Le magazine "Imagine Demain le monde" fait peau neuve

Le magazine "Imagine Demain le monde" fait peau neuve
Le magazine "Imagine Demain le monde" fait peau neuve - © imagine-magazine.com

Ce bimestriel créé en 1996 traite de sujets liés à l'écologie, aux questions de société et aux rapports nord-sud. Il entend porter un regard libre et non-conformiste sur le monde. "Imagine Demain le monde" est basé à Liège. S'il a été fondé avec le soutien financier d'Ecolo, il est depuis 2002 indépendant de tout groupe de presse ou parti politique. Il est soutenu par le Centre National de Coopération au Développement. Le magazine est réalisé par une équipe de 5 salariés et quelques dizaines de collaborateurs.

Aujourd'hui, André Ruwet, fondateur d'"Imagine", cède la fonction de rédacteur en chef à Hugues Dorzée (un ancien journaliste du Soir qui a rejoint "Imagine" il y a un peu plus d'un an. André Ruwet reste directeur de publication). Ce passage de témoin coincide avec un nouveau projet éditorial: nouveau format, nouvelle maquette mais ligne et valeurs inchangées. Le renouveau touche aussi son site internet.

* **Consignes de l'exercice**:
**A.** D'après le texte sur le magazine « Imagine Demain le monde », dans quelle ville ce magazine est-il basé ?
**B.** Recopiez, s'il vous plaît, un passage du texte sur le magazine « Imagine Demain le monde » : commencez aux mots « Ce bimestriel créé » et arrêtez-vous après « dizaines de collaborateurs. ».

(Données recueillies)
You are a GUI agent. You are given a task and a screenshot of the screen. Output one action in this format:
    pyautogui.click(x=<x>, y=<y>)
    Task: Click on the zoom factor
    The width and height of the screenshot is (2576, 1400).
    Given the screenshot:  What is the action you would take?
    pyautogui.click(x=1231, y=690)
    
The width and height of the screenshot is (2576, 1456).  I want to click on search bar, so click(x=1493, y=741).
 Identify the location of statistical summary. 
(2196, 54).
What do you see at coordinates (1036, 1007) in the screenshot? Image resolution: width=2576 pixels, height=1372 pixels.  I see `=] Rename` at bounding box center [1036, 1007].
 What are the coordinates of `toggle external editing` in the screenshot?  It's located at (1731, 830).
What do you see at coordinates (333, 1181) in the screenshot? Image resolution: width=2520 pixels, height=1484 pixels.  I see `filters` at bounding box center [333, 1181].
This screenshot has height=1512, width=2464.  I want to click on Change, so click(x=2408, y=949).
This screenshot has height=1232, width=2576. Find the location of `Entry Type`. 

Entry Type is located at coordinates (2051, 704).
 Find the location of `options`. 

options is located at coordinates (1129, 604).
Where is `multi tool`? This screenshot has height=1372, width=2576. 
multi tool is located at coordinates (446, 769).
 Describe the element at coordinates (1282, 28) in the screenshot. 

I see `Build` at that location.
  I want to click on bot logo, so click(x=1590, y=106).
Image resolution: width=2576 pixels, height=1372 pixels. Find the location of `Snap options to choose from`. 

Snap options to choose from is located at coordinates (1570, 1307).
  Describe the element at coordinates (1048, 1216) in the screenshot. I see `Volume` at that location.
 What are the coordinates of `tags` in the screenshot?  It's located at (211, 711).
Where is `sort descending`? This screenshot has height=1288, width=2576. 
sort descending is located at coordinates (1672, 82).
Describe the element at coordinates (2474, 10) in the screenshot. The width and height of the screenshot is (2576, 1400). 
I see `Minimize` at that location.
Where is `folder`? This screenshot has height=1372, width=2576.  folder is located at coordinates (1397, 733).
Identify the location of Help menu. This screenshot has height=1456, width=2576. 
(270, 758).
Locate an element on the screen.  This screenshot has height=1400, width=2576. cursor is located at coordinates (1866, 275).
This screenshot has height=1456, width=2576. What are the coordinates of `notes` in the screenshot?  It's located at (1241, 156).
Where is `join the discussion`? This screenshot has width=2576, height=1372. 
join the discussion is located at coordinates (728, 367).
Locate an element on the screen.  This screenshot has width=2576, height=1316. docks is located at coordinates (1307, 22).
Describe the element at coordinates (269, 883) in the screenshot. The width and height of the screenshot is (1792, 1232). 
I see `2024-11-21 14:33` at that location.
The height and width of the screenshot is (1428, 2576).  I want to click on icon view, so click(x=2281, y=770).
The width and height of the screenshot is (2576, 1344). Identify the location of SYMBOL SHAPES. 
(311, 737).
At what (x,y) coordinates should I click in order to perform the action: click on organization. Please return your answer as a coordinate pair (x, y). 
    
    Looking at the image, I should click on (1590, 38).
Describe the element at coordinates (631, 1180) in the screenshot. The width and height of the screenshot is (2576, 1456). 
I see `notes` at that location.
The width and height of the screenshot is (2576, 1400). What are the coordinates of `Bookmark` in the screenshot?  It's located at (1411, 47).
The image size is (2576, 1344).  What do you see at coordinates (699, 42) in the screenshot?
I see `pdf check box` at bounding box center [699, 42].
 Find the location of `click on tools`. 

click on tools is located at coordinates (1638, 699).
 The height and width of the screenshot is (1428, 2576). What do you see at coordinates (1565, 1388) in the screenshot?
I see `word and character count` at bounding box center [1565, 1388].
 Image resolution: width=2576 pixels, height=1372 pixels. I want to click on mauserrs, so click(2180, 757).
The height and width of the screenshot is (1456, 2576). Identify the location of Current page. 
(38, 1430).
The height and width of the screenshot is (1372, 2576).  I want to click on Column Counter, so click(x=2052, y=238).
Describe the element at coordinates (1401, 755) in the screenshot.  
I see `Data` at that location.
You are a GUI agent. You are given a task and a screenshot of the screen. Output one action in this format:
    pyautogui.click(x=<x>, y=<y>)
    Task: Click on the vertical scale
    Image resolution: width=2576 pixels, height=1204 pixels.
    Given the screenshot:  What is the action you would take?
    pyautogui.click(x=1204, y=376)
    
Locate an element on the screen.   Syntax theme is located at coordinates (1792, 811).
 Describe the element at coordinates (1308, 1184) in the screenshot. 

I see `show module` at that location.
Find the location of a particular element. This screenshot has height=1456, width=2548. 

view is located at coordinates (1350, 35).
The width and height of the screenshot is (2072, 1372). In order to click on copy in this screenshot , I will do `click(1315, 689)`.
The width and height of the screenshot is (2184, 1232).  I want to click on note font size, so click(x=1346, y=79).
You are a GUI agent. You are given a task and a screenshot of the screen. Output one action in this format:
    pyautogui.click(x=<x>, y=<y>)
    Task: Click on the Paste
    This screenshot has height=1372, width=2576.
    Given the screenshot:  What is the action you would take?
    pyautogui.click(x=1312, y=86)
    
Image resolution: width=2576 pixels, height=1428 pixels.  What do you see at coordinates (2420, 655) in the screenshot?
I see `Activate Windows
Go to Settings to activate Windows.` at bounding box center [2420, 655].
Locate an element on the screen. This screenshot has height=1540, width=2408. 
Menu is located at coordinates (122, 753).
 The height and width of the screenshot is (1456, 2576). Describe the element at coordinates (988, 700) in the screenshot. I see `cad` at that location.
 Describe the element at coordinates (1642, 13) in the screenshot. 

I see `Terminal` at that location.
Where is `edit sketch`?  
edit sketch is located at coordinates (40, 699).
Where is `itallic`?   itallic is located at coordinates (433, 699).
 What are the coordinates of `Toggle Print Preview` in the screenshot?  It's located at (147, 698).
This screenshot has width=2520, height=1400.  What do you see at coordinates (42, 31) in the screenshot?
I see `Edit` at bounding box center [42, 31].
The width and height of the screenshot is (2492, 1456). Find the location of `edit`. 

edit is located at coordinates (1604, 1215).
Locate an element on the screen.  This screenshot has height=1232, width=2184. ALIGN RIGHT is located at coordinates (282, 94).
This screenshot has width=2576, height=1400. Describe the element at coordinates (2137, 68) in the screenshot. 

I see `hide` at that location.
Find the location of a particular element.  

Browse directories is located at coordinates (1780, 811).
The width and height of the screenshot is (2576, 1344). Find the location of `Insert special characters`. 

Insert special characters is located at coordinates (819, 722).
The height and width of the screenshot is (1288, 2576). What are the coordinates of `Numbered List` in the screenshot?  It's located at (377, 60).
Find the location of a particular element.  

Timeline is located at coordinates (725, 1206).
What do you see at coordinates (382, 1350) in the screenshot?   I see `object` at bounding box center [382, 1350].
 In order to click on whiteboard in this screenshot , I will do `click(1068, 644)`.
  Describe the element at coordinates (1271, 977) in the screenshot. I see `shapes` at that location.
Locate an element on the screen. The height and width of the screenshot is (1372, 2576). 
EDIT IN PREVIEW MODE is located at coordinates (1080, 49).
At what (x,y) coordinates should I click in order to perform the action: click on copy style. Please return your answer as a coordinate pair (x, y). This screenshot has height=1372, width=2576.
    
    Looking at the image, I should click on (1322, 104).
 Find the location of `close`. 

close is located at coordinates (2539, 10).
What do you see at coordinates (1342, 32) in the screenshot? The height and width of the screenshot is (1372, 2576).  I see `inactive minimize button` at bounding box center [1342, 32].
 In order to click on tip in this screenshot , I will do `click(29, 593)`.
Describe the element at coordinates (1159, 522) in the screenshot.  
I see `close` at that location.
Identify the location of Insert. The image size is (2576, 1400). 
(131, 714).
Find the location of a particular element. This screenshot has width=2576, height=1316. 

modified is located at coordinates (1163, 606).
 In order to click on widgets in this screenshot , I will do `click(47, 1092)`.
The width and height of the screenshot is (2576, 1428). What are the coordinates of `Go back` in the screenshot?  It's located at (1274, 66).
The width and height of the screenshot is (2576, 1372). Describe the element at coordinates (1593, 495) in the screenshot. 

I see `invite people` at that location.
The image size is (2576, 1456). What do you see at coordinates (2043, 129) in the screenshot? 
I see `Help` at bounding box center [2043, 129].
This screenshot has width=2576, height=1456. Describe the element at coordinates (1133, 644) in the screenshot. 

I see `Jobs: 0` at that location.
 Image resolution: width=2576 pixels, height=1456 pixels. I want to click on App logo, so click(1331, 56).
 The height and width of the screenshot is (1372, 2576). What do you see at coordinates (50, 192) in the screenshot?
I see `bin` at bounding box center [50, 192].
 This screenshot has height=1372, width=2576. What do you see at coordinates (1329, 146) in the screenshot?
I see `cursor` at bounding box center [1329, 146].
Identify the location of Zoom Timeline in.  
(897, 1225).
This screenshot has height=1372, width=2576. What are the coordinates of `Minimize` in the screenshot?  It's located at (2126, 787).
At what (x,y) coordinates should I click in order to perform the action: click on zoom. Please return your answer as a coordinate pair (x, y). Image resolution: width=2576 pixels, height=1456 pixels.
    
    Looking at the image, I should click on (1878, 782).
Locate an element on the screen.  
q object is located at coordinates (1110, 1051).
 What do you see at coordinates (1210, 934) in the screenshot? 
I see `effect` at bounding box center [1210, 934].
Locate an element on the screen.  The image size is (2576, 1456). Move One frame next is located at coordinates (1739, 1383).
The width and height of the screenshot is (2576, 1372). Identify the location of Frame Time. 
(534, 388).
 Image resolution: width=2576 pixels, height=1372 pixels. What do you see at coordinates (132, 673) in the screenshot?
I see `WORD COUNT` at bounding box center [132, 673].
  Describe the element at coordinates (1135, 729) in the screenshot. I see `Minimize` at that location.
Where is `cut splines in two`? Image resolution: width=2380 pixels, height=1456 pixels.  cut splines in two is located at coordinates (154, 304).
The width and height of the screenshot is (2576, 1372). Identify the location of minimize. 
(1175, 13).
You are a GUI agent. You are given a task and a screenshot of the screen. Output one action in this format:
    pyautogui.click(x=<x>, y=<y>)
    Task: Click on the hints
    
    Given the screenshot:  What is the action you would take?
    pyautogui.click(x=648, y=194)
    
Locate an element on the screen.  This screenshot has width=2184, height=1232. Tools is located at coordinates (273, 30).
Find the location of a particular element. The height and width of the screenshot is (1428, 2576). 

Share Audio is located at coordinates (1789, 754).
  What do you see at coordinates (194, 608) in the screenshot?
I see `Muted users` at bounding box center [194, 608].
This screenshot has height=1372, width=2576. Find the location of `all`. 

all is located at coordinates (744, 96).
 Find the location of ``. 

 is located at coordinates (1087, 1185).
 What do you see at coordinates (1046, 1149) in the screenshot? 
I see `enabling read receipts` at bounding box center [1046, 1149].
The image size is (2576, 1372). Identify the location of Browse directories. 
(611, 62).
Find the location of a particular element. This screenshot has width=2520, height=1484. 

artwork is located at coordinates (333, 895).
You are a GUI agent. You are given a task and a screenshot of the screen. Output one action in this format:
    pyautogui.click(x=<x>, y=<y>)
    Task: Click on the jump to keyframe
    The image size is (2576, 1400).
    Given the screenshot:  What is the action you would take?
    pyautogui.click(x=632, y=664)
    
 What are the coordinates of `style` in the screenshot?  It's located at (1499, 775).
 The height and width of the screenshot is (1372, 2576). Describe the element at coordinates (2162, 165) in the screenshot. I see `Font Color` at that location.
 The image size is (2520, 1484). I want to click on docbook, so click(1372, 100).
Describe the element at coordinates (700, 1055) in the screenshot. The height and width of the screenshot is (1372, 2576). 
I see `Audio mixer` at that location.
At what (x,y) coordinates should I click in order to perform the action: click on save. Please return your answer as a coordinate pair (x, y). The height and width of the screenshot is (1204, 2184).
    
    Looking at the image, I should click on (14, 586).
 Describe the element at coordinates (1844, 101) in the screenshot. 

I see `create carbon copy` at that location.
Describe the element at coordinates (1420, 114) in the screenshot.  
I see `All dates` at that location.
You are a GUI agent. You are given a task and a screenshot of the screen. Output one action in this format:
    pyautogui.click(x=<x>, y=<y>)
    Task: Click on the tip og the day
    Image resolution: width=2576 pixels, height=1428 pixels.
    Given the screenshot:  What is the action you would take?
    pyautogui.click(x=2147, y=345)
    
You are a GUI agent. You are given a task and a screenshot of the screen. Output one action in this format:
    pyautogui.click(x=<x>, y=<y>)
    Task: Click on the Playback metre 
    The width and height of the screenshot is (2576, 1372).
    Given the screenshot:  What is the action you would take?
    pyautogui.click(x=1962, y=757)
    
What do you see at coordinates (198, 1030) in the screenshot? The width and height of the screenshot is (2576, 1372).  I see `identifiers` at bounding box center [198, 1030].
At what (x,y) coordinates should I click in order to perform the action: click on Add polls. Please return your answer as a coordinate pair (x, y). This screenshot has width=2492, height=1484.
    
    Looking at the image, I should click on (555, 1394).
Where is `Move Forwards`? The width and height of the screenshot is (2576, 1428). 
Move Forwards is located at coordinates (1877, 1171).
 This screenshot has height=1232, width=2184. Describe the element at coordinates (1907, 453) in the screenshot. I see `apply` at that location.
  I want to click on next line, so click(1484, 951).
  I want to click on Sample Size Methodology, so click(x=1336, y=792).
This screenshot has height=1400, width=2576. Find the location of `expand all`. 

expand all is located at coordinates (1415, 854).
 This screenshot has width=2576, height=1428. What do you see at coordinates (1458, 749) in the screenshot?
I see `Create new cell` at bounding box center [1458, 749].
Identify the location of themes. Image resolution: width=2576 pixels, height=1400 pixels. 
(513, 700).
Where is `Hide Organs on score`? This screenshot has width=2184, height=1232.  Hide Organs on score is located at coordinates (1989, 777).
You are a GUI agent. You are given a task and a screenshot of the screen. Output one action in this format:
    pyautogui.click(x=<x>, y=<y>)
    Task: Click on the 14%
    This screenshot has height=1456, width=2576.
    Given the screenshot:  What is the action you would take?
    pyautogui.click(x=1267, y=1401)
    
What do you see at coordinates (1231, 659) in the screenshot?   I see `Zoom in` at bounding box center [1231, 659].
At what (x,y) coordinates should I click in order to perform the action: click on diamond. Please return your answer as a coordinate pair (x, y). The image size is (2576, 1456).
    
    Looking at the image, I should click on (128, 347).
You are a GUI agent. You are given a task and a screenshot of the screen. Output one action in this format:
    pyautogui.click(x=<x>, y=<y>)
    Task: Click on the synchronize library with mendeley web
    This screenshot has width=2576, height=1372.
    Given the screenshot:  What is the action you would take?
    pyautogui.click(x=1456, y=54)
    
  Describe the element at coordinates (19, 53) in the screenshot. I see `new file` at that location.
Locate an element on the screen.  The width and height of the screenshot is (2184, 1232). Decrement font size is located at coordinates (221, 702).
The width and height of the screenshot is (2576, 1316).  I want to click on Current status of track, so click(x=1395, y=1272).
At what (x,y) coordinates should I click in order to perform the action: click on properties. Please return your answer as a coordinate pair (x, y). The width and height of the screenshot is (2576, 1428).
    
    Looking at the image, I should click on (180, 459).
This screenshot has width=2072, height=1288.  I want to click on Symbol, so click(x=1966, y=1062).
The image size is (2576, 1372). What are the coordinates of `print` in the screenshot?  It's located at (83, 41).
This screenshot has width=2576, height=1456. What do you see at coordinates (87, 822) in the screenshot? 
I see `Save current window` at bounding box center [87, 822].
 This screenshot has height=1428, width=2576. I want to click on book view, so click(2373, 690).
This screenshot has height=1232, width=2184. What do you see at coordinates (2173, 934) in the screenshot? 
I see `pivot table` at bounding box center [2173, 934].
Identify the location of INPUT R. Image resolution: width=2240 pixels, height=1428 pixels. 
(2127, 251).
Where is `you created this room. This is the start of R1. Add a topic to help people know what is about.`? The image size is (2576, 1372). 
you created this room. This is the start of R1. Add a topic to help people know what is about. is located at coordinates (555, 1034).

* **Réponses dans l'ordre**:
**A.** À Liège.

**B.**
Ce bimestriel créé en 1996 traite de sujets liés à l'écologie, aux questions de société et aux rapports nord-sud. Il entend porter un regard libre et non-conformiste sur le monde. "Imagine Demain le monde" est basé à Liège. S'il a été fondé avec le soutien financier d'Ecolo, il est depuis 2002 indépendant de tout groupe de presse ou parti politique. Il est soutenu par le Centre National de Coopération au Développement. Le magazine est réalisé par une équipe de 5 salariés et quelques dizaines de collaborateurs.